Linear methods in classification

  1. Load hurricane data from the article “Hurricane-induced selection on the morphology of an island lizard”. (You may use ELTE wifi to access materials placed behind Nature’s paywall.) https://www.nature.com/articles/s41586-018-0352-3
    • A, Drop the lizard with the most missing values
    • B, Drop the ID column, and the ‘SumFingers’,’SumToes’,’MaxFingerForce’ columns, which were only measured after the hurricane
    • C, Encode, the Sex, Origin ans Hurricane values into binary columns, and drop the original text columns.
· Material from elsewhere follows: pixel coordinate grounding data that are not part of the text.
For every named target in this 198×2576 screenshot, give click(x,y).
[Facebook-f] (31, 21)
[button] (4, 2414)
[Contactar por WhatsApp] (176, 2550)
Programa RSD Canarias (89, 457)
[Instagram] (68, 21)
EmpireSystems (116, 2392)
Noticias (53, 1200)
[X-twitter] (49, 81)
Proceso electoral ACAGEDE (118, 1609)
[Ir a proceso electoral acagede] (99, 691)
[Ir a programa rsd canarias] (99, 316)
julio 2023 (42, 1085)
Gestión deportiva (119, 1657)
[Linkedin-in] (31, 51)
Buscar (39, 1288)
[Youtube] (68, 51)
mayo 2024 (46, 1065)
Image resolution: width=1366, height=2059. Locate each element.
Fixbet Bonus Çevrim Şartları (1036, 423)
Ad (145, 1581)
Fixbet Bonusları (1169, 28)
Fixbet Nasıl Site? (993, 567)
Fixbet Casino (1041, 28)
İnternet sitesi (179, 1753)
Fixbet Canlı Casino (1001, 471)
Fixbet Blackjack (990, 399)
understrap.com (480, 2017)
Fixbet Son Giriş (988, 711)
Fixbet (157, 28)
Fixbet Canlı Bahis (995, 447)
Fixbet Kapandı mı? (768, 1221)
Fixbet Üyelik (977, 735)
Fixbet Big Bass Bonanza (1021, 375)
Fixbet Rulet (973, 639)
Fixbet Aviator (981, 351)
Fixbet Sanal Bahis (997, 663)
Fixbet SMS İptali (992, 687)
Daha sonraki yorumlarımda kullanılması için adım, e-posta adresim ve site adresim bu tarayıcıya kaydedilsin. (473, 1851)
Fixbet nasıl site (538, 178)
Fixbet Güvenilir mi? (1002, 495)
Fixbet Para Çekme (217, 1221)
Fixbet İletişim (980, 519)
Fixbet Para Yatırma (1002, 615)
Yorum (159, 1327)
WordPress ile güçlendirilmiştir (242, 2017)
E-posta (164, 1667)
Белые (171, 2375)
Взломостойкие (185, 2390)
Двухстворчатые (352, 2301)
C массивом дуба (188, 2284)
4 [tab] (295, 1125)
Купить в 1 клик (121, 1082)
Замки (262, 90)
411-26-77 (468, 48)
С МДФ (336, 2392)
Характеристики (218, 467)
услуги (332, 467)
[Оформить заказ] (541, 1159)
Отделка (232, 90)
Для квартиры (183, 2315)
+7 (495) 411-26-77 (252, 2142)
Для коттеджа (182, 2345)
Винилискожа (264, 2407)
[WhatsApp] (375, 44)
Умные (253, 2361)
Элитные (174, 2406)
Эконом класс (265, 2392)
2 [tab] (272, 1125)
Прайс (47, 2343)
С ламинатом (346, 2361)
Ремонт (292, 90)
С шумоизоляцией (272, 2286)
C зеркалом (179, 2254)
    • D, Make sure all your columns are encoded as floating point values, not unsigned integers! —-
  2. Use logistic regression from the statsmodels package to predict whether the lizard was measured after of before the hurricane, using the whole dataset
    • A, Investigate the Toe and Finger area coefficients, whats going on? Fix this problem by only keeping the mean measurements.
    • B, Which measured quality had the most significant positive effect on survival?
    • C, Which measured quality had the most significant negative effect on survival?
    • D, Try explain the results in your words. Check the abstract of the paper.
    • E, Repeat the fit after scaling each input column to 0 mean and 1 variance. Have the coefficients changed? Have the predictions changed? —-
  3. Repeat the fit with scikit-learn on the unnormalized dataset.
    • A, Compare the coefficients with the ones you got from statsmodels. Are they the same? If not try to answer why?
    • B, Try to tweak the parameters of the scikit-learn method to reproduce the the coefficients produced by statsmodels.
    • C, Plot the ROC curve for the full dataset, and calculate the AUC.
    • D, Repeat the fit after scaling each input column to 0 mean and 1 variance. Have the coefficients changed? Have the predictions changed? —-
  4. Split the dataset into 5 folds and predict each fold by training on the other 4.
    • A, Make sure to fix the seed of the splitting to 0 to make it reproducible.
    • B, Plot the ROC for the 5 folds separately as curves on the same plot.
    • C, Calculate the AUC values for the 5 folds separately.